When asked about their violent acts, most of the mob members argue that they did no wrong as they could no longer rely on the law enforcers, particularly the police and the judiciary.

Thus, they believe that by taking the lives of the (suspected) criminals, crime would drop in their respective neighborhoods, or at least the surviving crooks would think twice before planning to commit a crime.

The first such incident of this year happened only five days after New Year's Eve when a scavenger was mobbed to death by residents on Jl. Pelita in South Jakarta. He was accused of stealing clothing and a child's bicycle from a house.

The number of victims of the vigilante killings increased in April.

During the first week of that month, three men who allegedly tried to steal motorcycles were killed by mobs at separate locations in Tangerang.

On April 18, a suspected criminal was mobbed to death after allegedly stealing five gas tanks from a house in Jatiwaringin, East Jakarta.

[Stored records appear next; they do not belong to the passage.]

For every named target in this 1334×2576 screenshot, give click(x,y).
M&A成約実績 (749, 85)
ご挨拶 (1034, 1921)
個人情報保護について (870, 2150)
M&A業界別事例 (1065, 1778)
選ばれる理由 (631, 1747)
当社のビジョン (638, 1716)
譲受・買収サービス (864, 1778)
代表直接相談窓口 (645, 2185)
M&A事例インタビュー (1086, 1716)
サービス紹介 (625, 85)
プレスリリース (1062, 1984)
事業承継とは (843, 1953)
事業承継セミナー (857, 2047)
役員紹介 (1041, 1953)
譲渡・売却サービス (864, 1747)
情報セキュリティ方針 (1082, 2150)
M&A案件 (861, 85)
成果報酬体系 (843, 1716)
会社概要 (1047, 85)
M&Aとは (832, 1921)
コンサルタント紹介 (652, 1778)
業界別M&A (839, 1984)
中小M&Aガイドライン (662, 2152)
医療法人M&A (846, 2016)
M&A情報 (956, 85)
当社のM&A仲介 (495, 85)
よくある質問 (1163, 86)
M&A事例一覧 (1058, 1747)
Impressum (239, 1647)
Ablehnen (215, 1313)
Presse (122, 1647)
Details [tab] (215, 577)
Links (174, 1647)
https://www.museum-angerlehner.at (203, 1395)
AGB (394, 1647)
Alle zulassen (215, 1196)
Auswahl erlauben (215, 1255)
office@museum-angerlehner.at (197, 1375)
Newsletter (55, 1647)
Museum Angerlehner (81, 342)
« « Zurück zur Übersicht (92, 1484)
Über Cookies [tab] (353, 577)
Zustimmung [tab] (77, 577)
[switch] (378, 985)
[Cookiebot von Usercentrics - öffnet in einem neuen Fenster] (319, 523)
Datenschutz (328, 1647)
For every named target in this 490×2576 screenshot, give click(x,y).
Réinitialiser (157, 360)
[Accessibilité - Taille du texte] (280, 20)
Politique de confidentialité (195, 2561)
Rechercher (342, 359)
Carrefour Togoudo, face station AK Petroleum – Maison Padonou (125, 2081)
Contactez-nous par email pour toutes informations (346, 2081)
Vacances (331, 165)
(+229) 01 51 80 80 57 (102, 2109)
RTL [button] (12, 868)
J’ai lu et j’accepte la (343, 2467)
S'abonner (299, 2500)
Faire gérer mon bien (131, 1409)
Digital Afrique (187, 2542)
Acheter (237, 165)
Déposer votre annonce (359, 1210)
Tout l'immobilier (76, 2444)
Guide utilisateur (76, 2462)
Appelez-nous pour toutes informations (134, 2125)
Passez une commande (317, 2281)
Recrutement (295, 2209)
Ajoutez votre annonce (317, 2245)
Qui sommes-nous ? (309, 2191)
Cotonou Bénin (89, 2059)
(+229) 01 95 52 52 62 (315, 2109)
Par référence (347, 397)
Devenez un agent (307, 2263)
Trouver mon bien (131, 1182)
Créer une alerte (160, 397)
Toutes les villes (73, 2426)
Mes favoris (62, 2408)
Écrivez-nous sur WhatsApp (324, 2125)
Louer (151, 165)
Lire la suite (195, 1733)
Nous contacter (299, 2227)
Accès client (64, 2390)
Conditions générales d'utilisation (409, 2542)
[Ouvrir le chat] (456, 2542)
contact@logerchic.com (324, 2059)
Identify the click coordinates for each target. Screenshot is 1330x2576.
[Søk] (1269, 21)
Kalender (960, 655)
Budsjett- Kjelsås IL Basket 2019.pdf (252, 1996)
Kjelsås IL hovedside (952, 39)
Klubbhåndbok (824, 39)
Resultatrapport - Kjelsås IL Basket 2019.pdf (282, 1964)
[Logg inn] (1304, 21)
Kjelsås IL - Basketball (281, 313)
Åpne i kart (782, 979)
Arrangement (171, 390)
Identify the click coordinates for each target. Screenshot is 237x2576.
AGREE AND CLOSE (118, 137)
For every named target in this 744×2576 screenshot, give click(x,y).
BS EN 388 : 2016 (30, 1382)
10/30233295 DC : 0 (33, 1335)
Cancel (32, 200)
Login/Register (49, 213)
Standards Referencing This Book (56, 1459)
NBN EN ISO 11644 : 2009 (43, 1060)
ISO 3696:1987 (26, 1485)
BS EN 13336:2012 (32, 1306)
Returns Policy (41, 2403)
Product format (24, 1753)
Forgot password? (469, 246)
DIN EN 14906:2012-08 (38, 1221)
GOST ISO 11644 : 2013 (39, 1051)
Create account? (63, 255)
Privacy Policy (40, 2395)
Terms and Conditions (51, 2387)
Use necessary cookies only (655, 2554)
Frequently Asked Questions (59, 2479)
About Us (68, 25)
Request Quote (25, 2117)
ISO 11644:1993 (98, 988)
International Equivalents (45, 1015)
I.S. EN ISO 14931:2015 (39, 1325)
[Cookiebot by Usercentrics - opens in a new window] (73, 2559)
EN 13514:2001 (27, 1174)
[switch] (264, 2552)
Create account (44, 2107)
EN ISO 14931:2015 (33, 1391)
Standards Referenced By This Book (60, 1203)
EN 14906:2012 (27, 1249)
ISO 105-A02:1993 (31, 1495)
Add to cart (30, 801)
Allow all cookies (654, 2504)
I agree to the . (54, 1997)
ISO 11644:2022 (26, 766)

On the same day, a group of people forced themselves into Cililitan police station and lynched a 21-year- old student, who was detained in a cell for his alleged role in an auto theft.

By this stage, the Cipto Mangunkusumo General Hospital had already recorded 65 people as being beaten or burned to death by mobs in the first four months of the year.

At the end of April, residents from Kedondong village in Mangun Jaya, Bekasi, fatally beat two men of a gang of four who attempted to rob a taxi driver.

The street justice continued at the end of May as a teenage boy was burned alive by angry Cempaka Putih residents in Central Jakarta after he allegedly wounded a bajaj (pedicab) driver after refusing to pay for a ride.

June may also be described as a month of mob violence.

Residents of Kukusan subdistrict, Beji, Depok, mobbed an officer from the Police Mobile Brigade (Brimob) to death for trying to steal a motorcycle.

In Jatiuwung, Tangerang, a similar incident followed shortly afterwards while in Tambun, Bekasi, a 60-year-old woman was beaten to death by dozens of neighbors, who suspected she was a witch and was practicing black magic.

What was maybe the most horrible incident of street justice occurred on June 10 when five suspected muggers were mobbed and burned to death by an angry crowd near the Kampung Rambutan bus station in East Jakarta after an unidentified man yelled "thief!"

The crowd even cheered when they saw the men being incinerated.

By this time, the Cipto Mangunkusumo hospital had already listed 103 victims.

In July, the mob violence continued, starting with the burning to death of two people by residents in Palmeriam, East Jakarta, for their suspected roles in repeated thefts in the area.

During the second week of the month, six alleged criminals were brutally killed by mobs at six separate locations in Jakarta, Tangerang, Bekasi and Bogor.

The mobs severely beat all of the alleged criminals before one of pouring gasoline on their bodies and setting them alight.

In August, two alleged members of a gang were burned to death by angry locals after being caught red-handed loading stolen goods into a van in Kampung Sindang Resmi, Ciasihan village, Bogor.

September also recorded a man being mobbed to death after being caught in the act while stealing a motorcycle belonging to a policeman in Bitung, Cikupa, Tangerang.

In the same month, a 28-year-old man was burned to death by an angry mob in Cipondoh, Tangerang, for stealing a motorbike.

Similar cases occurred in October in Pasar Rumput in Manggarai, South Jakarta, and at Sukahati village in Cibinong with the loss of three lives.

In December, a man was burned to death for allegedly attempting to steal a bull in Leuwi Batu village, Rumpin district, Bogor regency, while an alleged 43-year-old pickpocket was mobbed to death at the Kampung Rambutan bus terminal.

Still in December, two more alleged crooks were killed by mobs in two separate incidents in West Jakarta.

Many believe that this frightening phenomenon in society will continue next year.

Such intolerable acts are a clear reflection of the failure of the country's law enforcers.